Simran Arora is a machine learning researcher at Stanford University. She presented “Ask Me Anything: How are Foundation Models Changing the Way We Build Software” at Snorkel AI’s Foundation Model Virtual Summit 2023. A transcript of her talk follows. It has been lightly edited for clarity. Learn more about large language models here.
I’m excited to share some of my recent research and thoughts around building software systems with foundation models. The particular focus of today’s talk will be a recent method we developed for using foundation models, which is called Ask Me Anything.
“Ask me anything,” or AMA for short, is a procedure for adapting foundation models to tasks of interest without any training whatsoever. We demonstrate AMA on a broad range of tasks ranging from classification to question answering, to natural language, understanding, and inference.
AMA enables an open-source model to outperform a closed-source model that is 30 times larger in size on 15 popular tasks. Specifically, the closed source model is the popular 175 Billion parameter model called GPT-3, which was developed by an organization called OpenAI. We also find AMA’s performance improvements are general.
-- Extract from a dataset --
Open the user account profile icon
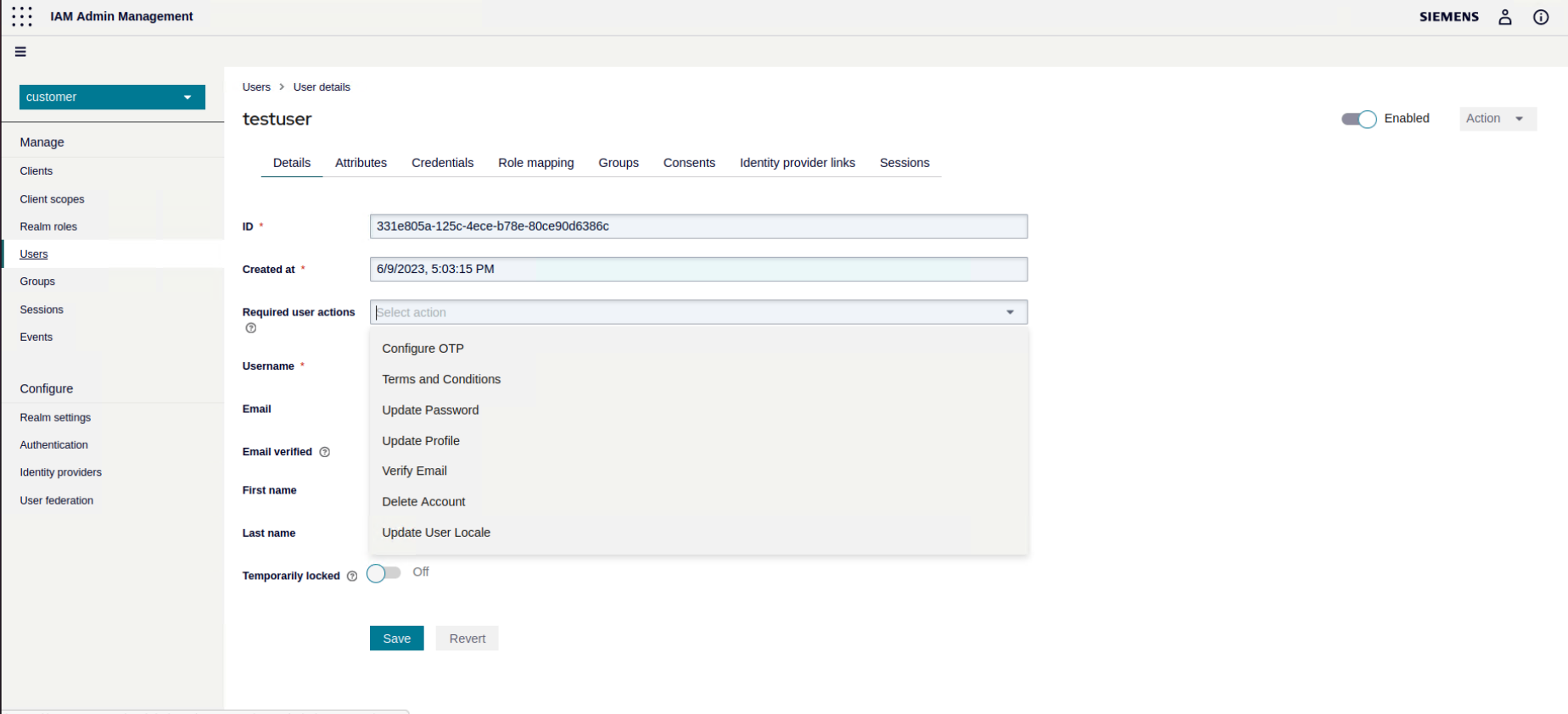1568x714 pixels. tap(1504, 17)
They hold across 14 unique foundation models that span five orders of magnitude and model parameter size.
Today I’ll talk about how we arrived at AMA and why we think these results are exciting in the broader context of using foundation models for building software systems. I’ll start with some context on foundation models and how they’re already providing a new way of attacking classical problems and systems. Next, I’ll discuss some of the challenges we see in terms of the industrial deployment of such solutions. Finally, I’ll dive into the Ask Me Anything method.
Foundation models are models that have been trained on diverse, massive amounts of data—for instance, hundreds of billions of tokens from the internet. These models are trained in a general manner rather than for specific downstream machine learning tasks.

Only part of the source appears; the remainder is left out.